LOT uruchamia nowy kierunek do Kazachstanu. Polecimy do Ałmaty

Autor tekstu: , Data publikacji:

Polskie Linie Lotnicze LOT rozszerzają swoją siatkę połączeń o kolejny azjatycki kierunek. Już wkrótce narodowy przewoźnik poleci z Warszawy do Ałmaty – dawnej stolicy Kazachstanu i jednego z najważniejszych ośrodków gospodarczych regionu.

Rejsy na trasie Warszawa–Ałmaty (WAW–ALA) wystartują cztery razy w tygodniu – we wtorki, czwartki, soboty i niedziele. Samoloty wyruszą z Lotniska Chopina o 22:40. Loty powrotne zaplanowano na poniedziałki, środy, piątki i niedziele, z wylotem z Ałmaty o 9:20 czasu lokalnego. Połączenia obsługiwać będą samoloty Boeing 737 MAX 8, a czas przelotu wyniesie około 6,5 godziny w kierunku Kazachstanu oraz około 7,5 godziny w drodze powrotnej.

– Kazachstan, jako największa gospodarka Azji Centralnej i istotny partner handlowy Polski, to atrakcyjny kierunek zarówno dla biznesu, jak i turystyki – podkreśla Robert Ludera, Dyrektor Biura Siatki Połączeń PLL LOT. – Wierzymy, że nasze nowe połączenie do Ałmaty spotka się z dużym zainteresowaniem podróżnych.

Ałmaty, nazywana „stolicą jabłka”, to tętniące życiem centrum kultury, nauki i sztuki Kazachstanu.
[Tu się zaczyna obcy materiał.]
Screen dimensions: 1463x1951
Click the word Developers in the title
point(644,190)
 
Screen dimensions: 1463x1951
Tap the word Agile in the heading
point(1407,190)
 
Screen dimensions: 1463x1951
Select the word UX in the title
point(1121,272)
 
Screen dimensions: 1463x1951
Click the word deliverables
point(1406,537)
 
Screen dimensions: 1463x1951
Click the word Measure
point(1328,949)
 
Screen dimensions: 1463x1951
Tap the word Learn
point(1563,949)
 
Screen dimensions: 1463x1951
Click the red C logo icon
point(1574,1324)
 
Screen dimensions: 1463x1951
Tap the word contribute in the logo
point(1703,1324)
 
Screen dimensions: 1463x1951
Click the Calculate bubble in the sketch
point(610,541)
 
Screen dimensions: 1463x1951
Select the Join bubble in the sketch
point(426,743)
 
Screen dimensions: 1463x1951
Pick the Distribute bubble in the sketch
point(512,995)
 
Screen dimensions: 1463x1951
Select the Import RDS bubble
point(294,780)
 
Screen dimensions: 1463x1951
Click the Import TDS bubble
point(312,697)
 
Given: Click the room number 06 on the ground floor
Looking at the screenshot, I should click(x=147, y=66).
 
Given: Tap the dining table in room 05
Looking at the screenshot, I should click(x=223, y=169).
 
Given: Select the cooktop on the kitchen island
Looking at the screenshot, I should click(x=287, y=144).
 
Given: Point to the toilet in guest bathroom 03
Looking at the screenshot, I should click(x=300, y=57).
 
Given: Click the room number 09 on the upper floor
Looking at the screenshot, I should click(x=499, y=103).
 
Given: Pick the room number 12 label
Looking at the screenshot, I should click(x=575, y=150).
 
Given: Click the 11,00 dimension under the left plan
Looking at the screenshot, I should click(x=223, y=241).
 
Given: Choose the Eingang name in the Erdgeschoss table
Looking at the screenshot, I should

Miasto urzeka szerokimi bulwarami, bogatą ofertą kulinarną, muzeami i galeriami, a także wyjątkową architekturą łączącą historię z nowoczesnością. Charakterystycznym symbolem pozostaje wzgórze Kok Tobe, na które można wjechać kolejką gondolową, by podziwiać panoramę miasta i góry Ałatau Zailijskie.

Miłośnicy natury znajdą w okolicach Ałmaty liczne szlaki trekkingowe, w tym trasę do Jeziora Wielkiego Ałmackiego – słynącego z lazurowej wody i otoczenia ośnieżonych czterotysięczników Sovetov, Ozyorny i Turist.

Ałmaty to także miasto sztuki. W Kazachskim Muzeum Ludowych Instrumentów Muzycznych zgromadzono ponad tysiąc eksponatów ukazujących bogate dziedzictwo muzyczne regionu. Z kolei Państwowe Muzeum Sztuki prezentuje ponad 23 tysiące dzieł, od tradycyjnych rzemiosł po współczesne prace artystyczne.

Lokalna kuchnia łączy wpływy Europy i Azji. W restauracjach można spróbować klasycznego kuurdak – smażonej baraniny lub koniny z cebulą – czy aromatycznego lagman, gęstego rosołu z mięsem, makaronem i warzywami. Tradycje kulinarne opierają się tu na prostocie i zasadzie zero-waste, cenionej przez lokalnych kucharzy.